The response should consist of the records that follow, repeated exactly.

....

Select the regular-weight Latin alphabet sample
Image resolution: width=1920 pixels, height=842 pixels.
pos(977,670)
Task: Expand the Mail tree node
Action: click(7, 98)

....

_THE ANSWER_
Select the regular-weight Latin alphabet sample
Image resolution: width=1920 pixels, height=842 pixels.
pos(977,670)
Task: Expand the Mail tree node
Action: click(7, 98)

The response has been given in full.